EXERCICE A – Recopiez mot pour mot le passage de la critique du second tome des « Annales de la Compagnie Noire » situé entre « Grosse surprise pourtant, au » et « donc été bienvenu. », bornes comprises.

EXTRAIT DU TEXTE –
══════
Y'a pas à dire, la couverture originale
a pris un sacré coup de vieux...
Voilà un bon moment déjà que j'avais bouclé et chroniqué le premier tome des "Annales de la Compagnie Noire", considérée par beaucoup comme une référence en matière de dark fantasy. Ce premier tome m'avait laissé une impression un peu mitigée - quoique globalement plutôt positive. J'y avais regretté nottamment un rythme trop soutenu, une écriture parfois confuse (mais était-ce la faute de l'auteur ou du traducteur?) tout un appréciant le côté épique, de bons personnages, et une intrigue qui effectivement, sans casser trois pattes à un canard, sortait un peu des sentiers battus - une longue et dure campagne, la distinction difficile entre bien et mal, la vie dure des guerriers, la cruauté des deux côté, une sombre histoire de complot. Au final, en fermant ce tome, j'étais donc tout à fait prêt à attaquer la suite, plutôt satisfait de ma lecture, bien qu'il y manquât à mes yeux un petit quelque chose.
Un petit quelque chose que je n'ai eu aucun mal à trouver dans ce second tome. 

Grosse surprise pourtant, au départ: si je m'en doutais déjà un peu via la quatrième de couverture, "Le Château Noir" abandonne complètement (enfin presque!) l'aspect épique de son prédécesseur, pour se concentrer sur un récit à l'ambiance plus sombre et intimiste, qui va fouiller les tréfonds de l'âme humaine. Exit donc l'aventure aux quatre coins du continent, les trois-quarts de l'action se déroulent désormais dans une seule et même ville: Génépi. Et au fond, ce n'est pas plus mal, car Glen Cook a ainsi en trois cents pages tout le loisir de planter son décor, et installer son ambiance comme il le souhaite. Bref, cette fois-ci, il prend son temps, et vous savez que c'est une chose que j'apprécie, tout comme j'apprécie de savoir où je me trouve. Le fait que ce tome soit plus descriptif que le précédent a donc été bienvenu.
══════
ENREGISTREMENTS DE DONNÉES –
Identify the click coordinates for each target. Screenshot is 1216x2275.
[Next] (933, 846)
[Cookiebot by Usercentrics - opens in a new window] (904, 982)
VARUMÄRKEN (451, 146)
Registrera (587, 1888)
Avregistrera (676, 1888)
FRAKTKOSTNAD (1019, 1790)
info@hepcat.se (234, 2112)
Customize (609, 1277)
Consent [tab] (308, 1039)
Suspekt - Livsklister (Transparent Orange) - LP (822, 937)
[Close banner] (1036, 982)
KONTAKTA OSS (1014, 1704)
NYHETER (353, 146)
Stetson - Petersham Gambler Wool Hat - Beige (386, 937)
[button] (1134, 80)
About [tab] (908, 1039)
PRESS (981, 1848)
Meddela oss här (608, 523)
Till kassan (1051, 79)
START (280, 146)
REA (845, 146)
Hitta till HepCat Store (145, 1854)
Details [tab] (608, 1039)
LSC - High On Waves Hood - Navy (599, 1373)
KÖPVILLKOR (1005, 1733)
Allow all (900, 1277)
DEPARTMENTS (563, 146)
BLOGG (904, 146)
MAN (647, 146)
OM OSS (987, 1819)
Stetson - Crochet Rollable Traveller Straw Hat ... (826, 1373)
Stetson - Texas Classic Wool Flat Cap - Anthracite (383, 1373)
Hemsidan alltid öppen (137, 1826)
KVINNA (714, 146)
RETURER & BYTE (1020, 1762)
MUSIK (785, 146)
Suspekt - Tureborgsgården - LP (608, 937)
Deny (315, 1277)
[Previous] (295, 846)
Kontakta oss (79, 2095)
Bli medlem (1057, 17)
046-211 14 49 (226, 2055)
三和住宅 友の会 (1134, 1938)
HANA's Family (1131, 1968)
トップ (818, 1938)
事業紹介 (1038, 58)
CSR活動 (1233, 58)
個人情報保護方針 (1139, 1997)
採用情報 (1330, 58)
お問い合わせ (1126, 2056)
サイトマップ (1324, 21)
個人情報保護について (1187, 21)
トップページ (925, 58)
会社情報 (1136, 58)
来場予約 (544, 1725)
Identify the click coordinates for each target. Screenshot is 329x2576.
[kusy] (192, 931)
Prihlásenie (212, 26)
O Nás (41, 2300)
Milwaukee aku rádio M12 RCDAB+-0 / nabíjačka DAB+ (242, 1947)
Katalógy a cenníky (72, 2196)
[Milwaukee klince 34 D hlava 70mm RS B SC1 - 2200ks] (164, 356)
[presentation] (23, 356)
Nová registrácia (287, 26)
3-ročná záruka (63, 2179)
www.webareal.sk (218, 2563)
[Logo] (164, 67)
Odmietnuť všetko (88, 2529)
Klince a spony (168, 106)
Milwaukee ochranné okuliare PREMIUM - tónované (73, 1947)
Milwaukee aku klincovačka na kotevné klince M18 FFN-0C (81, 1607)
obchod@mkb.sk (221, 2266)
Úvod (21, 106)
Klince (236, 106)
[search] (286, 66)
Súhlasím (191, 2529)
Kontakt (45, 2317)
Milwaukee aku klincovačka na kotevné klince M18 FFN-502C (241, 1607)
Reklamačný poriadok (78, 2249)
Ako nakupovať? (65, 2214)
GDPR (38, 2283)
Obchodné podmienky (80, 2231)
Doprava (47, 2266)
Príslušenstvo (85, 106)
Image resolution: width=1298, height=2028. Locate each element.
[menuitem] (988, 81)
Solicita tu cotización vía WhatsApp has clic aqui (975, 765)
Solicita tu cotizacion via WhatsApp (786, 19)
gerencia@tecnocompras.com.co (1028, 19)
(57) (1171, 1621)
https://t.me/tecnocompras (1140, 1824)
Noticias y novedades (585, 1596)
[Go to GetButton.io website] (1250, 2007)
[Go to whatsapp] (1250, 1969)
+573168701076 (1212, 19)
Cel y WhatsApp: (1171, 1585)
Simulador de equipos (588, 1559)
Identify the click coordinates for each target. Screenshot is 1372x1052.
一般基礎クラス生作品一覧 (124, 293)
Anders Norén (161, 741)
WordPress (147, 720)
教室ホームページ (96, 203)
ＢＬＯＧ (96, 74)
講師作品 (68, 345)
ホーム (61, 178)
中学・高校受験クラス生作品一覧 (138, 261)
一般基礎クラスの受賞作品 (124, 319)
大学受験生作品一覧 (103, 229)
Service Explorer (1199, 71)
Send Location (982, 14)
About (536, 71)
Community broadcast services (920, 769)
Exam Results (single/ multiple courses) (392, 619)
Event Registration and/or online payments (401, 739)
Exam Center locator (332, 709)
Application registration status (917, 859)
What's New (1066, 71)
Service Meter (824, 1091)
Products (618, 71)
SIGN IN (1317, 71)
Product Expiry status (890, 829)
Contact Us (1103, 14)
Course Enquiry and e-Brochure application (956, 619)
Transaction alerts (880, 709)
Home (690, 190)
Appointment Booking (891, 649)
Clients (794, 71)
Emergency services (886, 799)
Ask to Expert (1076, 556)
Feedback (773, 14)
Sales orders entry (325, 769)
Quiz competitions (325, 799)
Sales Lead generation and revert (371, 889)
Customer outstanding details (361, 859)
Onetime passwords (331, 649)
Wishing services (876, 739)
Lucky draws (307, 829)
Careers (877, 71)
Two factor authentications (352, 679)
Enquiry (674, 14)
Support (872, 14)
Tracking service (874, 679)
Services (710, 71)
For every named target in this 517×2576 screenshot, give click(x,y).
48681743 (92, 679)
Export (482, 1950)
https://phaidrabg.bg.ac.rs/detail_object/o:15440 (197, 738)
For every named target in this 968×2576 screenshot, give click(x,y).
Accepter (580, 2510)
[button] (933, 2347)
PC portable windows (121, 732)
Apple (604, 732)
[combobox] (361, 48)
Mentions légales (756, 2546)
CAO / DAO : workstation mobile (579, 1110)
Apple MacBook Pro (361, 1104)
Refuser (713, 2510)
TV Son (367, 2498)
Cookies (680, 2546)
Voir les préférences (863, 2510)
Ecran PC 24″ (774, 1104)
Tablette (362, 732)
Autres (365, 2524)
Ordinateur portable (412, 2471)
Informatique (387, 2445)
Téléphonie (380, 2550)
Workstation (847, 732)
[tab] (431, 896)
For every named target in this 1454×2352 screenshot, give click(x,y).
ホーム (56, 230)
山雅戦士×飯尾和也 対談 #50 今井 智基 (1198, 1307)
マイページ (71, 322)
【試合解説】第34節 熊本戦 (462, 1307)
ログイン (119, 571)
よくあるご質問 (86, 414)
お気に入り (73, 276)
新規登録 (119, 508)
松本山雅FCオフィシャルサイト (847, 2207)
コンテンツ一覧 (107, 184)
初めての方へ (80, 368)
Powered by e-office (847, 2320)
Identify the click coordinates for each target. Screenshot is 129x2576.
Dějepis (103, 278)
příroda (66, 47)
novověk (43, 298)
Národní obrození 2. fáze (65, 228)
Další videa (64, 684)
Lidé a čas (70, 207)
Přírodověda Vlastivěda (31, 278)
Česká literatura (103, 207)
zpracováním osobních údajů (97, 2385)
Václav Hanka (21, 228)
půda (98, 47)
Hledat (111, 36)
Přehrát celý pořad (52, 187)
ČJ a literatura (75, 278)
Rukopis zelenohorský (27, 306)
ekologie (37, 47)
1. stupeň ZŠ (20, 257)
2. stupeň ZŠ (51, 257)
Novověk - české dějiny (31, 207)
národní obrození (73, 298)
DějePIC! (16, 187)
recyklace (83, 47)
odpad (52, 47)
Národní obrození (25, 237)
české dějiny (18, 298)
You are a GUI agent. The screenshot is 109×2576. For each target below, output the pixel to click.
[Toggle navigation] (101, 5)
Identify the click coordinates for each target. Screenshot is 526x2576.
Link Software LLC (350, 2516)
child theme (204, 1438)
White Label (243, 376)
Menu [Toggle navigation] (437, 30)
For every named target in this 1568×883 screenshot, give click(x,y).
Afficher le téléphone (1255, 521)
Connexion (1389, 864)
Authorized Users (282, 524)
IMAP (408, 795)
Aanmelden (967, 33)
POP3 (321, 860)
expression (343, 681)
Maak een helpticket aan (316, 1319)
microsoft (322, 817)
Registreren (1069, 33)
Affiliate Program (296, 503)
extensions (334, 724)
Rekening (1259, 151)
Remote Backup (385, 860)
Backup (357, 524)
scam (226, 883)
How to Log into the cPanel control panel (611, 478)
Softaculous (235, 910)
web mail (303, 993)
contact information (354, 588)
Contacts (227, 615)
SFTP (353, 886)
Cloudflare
══════
EXERCICE B – Présentez sous forme de tableau Markdown les lignes des enregistrements situées entre celle qui contient « START (280, 146) » et celle qui contient « MUSIK (785, 146) », bornes comprises. Utilisez les colonnes « N° » (numéro de rang) et « Ligne », et omettez les lignes vides.

RÉPONSE FINALE A –
Grosse surprise pourtant, au départ: si je m'en doutais déjà un peu via la quatrième de couverture, "Le Château Noir" abandonne complètement (enfin presque!) l'aspect épique de son prédécesseur, pour se concentrer sur un récit à l'ambiance plus sombre et intimiste, qui va fouiller les tréfonds de l'âme humaine. Exit donc l'aventure aux quatre coins du continent, les trois-quarts de l'action se déroulent désormais dans une seule et même ville: Génépi. Et au fond, ce n'est pas plus mal, car Glen Cook a ainsi en trois cents pages tout le loisir de planter son décor, et installer son ambiance comme il le souhaite. Bref, cette fois-ci, il prend son temps, et vous savez que c'est une chose que j'apprécie, tout comme j'apprécie de savoir où je me trouve. Le fait que ce tome soit plus descriptif que le précédent a donc été bienvenu.

RÉPONSE FINALE B –
| N° | Ligne |
|---|---|
| 1 | START (280, 146) |
| 2 | REA (845, 146) |
| 3 | Hitta till HepCat Store (145, 1854) |
| 4 | Details [tab] (608, 1039) |
| 5 | LSC - High On Waves Hood - Navy (599, 1373) |
| 6 | KÖPVILLKOR (1005, 1733) |
| 7 | Allow all (900, 1277) |
| 8 | DEPARTMENTS (563, 146) |
| 9 | BLOGG (904, 146) |
| 10 | MAN (647, 146) |
| 11 | OM OSS (987, 1819) |
| 12 | Stetson - Crochet Rollable Traveller Straw Hat ... (826, 1373) |
| 13 | Stetson - Texas Classic Wool Flat Cap - Anthracite (383, 1373) |
| 14 | Hemsidan alltid öppen (137, 1826) |
| 15 | KVINNA (714, 146) |
| 16 | RETURER & BYTE (1020, 1762) |
| 17 | MUSIK (785, 146) |